In a 2008 study, participants were asked to assess photos of themselves in which their faces had been altered to appear more or less attractive and pinpoint the ones that looked most like them. They ended up gravitating towards – spoiler alert – the prettier versions of themselves. Interestingly, they did the same for a friend’s face, but not the faces of strangers. Inevitably, the consequence of this propensity for self-enhancement is that “when presented with a photo of themselves, people can experience a shortfall in terms of how attractive they look in the photo” versus their gorgeous mental self-portrait, “which results in them disliking the photo”, Van Gordon says.
Can’t relate to this particularly confident strain of self-delusion?

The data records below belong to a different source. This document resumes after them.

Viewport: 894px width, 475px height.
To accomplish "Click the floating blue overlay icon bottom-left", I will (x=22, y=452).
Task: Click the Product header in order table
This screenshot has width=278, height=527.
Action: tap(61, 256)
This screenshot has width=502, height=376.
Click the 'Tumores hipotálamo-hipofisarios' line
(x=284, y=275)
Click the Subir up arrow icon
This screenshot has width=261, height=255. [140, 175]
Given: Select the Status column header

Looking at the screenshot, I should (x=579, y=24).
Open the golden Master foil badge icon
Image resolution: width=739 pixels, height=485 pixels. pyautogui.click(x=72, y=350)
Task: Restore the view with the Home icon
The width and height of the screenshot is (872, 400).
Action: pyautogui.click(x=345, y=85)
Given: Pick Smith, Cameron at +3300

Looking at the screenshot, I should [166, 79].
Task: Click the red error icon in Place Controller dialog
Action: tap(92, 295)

Me neither. What might feel more familiar is the “spotlight effect”, another bias that “leads us to believe that others are scrutinising our appearance as much as we do”, as Johnson puts it. This “heightened self-awareness can make us feel overly self-conscious when viewing photos”, he says, but we are probably homing in on our flaws far more than anyone else would do. Put simply – no one is thinking about whether your nose looks weird in the Instagram photo you’ve been tagged in. They’re too busy zooming in on whether their jawline looks puffy, or their teeth seem wonky.

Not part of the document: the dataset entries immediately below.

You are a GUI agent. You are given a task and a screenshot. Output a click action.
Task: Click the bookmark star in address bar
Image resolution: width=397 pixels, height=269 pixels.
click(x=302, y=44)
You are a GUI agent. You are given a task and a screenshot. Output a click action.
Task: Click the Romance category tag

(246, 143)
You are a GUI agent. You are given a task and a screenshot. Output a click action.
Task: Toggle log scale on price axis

So it seems that our perception of our own attractiveness, and the attractiveness of people we know well, is “often skewed by our emotions and cognitive biases, rather than an objective assessment”, as Johnson says. Our feelings towards others and ourselves come to bear upon what we think we look like. “We would look at a photo of our friends and even if it wasn’t their most flattering angle, we would still be able to see the person that we love,” says Spencer. “We can appreciate them and see no flaws in them because we see them as a holistic person, whereas when we look at ourselves, we’re picking out specific things about the way we look”. In 2021, a study delved into how we form mental pictures of ourselves, asking participants to make computer-generated self-portraits and to answer questions about personality and self-esteem. What they believed about themselves ended up strongly impacting the picture they drew.
Is there a way of getting over our aversion to our photo-selves? Skinner thinks it’s important to acknowledge that there are very, very few people who naturally look good in photos. “Like anything else, I always think [posing for] a good photo is a skill that you can learn – you get better the more you practice,” she says. “Knowing the different expressions you can make and how those appear to you [in photos] … I know it sounds a bit weird, but practicing will drastically improve things.” And – brace yourselves – we also need to properly get to grips with our “true image” through “repeated exposure”, Johnson says, as this will “reduce discomfort over time”. Plus, he adds, being mindful of the biases that we’re affected by, and just trying to be a bit more compassionate to ourselves, can help “encourage a healthier, more balanced self-perception”. The old saying may suggest the camera never lies, but it seems it’s not that simple.